▶ Supplied passage:
++++++++++

He’s the person without whom The X-Files would be nothing- Chris Carter. Ian Spelling caught up with the series’ creator to discuss the past nine years of the show – and his life – as well as what’s in store for the future.

It’s a bittersweet time for Chris Carter. His television baby – The X-Files – is all grown up and moving out of the house. The kid’s not quite gone yet; let’s just say he’s busily packing his bags – in other words, at the time of this conversation production and/or post-production was well underway on the last few episodes of The X-Files and on the two-hour series finale itself, The Truth. During a short break, Carter sat down to talk with The X-Files Magazine and several other publications in an old screening room on the Twentieth Century Fox lot. Carter sounded by turns proud, realistic, sad, and enthusiastic about the situation. And well he should: he created the show, executive-produced all nine years of the program, wrote, co-wrote, or fine-tuned dozens of episodes, directed a good many hours, spearheaded the popular X-Files movie and even made cameo appearances in two episodes (namely Anasazi and Hollywood A.D.).

THE X-FILES MAGAZINE: How hard was it for you to make the decision to end The X-Files?

CARTER: Actually, it wasn’t that hard to make the decision because we aired [Season Nine] against stiff competition. Our numbers were down from Season Eight. We’d always had the good fortune of being the winner for eight seasons, basically, and then this year the ratings were respectable, but we were sort of neck and neck with the competition. We’d been heavily counter-programmed. Saving Private Ryan was against us our first night. The next Sunday, the competition was Britney Spears on HBO. It was like we were taking flak, to use a war term. And so when the ratings had leveled off at about the sixth airing of the show, we came into Christmas vacation and I thought, “You know something, there are going to be articles written now about the show and what it used to be and they’re going to take shots at Annabeth Gish and Robert Patrick, and they’re going to take shots at the show.” I thought that was pretty unfair because they were doing good work. I thought the ratings weren’t justified. I thought the audience just didn’t show up. It’s not like they showed up and then decided they didn’t like the show. They just didn’t come for whatever reason. I don’t know. It’s a mysterious x-factor. So I just decided it was time to go and to go out strong and to look forward to the future, which is hopefully doing some X-Files movies. And I wanted to reward people for watching the show for nine years and to go out strong and give them something and have people say, “Wow, we didn’t realize how good the show was, and now we’re sorry to see it go.”

++++++++++

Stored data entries
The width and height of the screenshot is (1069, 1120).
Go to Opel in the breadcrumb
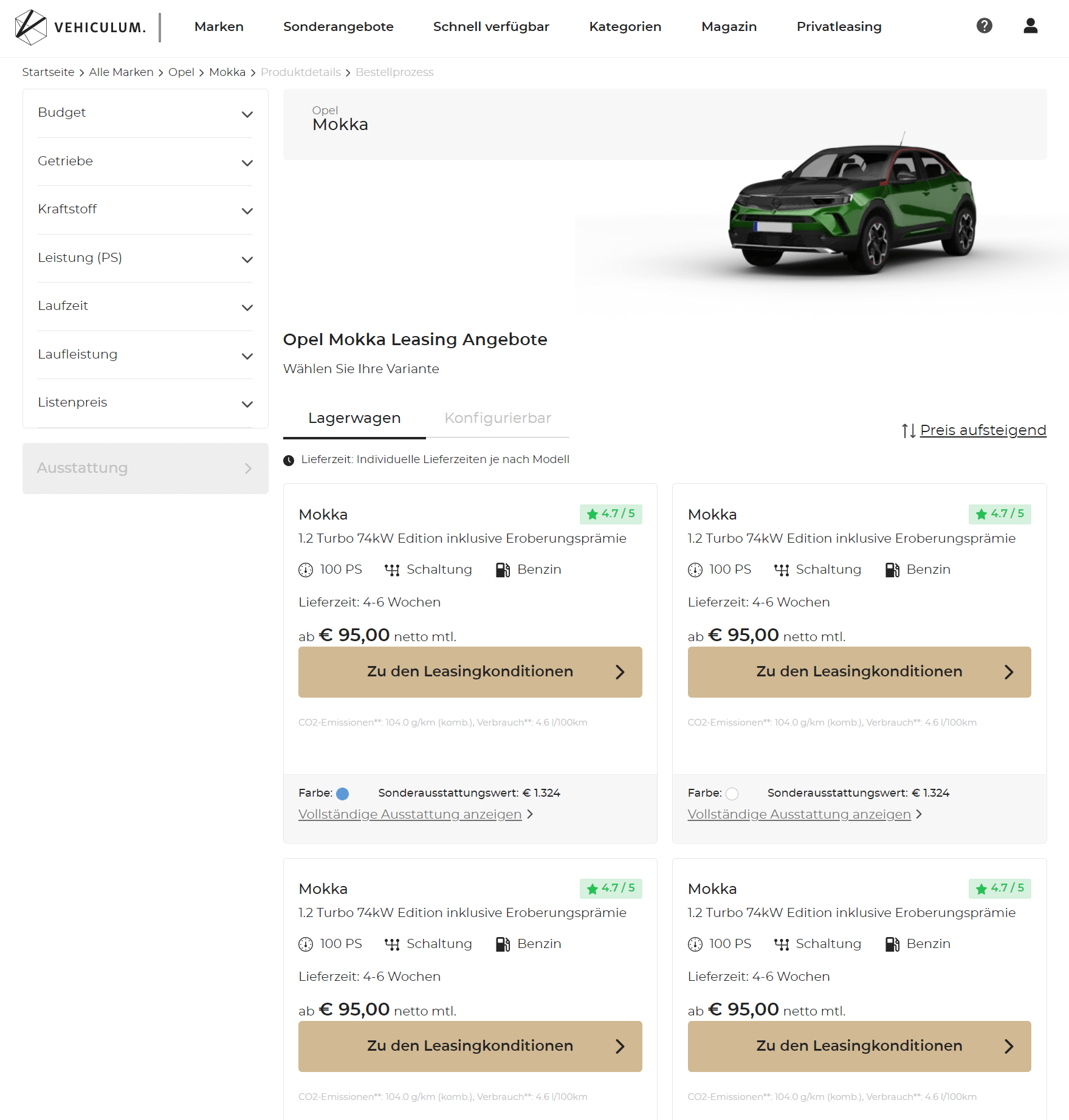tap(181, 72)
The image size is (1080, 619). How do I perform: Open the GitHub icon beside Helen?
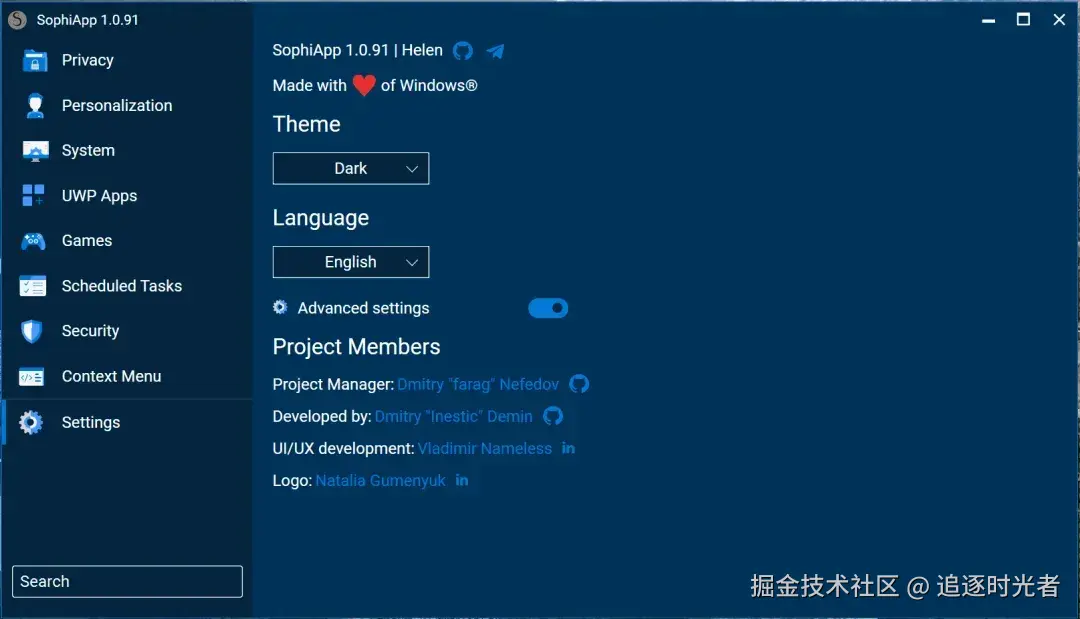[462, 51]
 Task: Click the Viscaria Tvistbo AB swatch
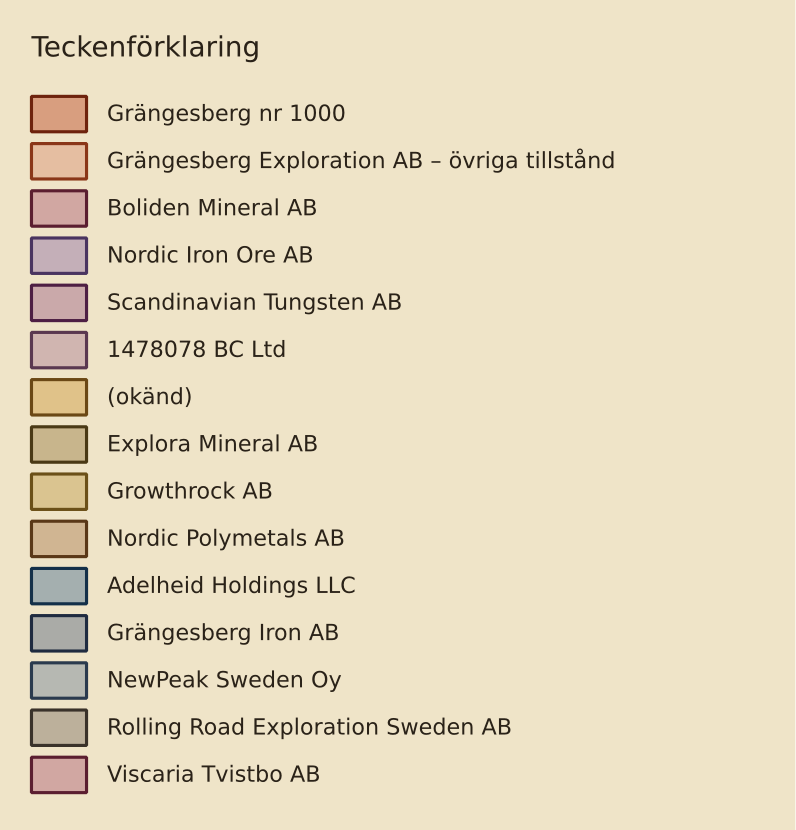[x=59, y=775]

++++++++++

▶ Given instruction: In the Chris Carter interview, what was the show counter-programmed against on its first night of Season Nine?

▶ Full output: Saving Private Ryan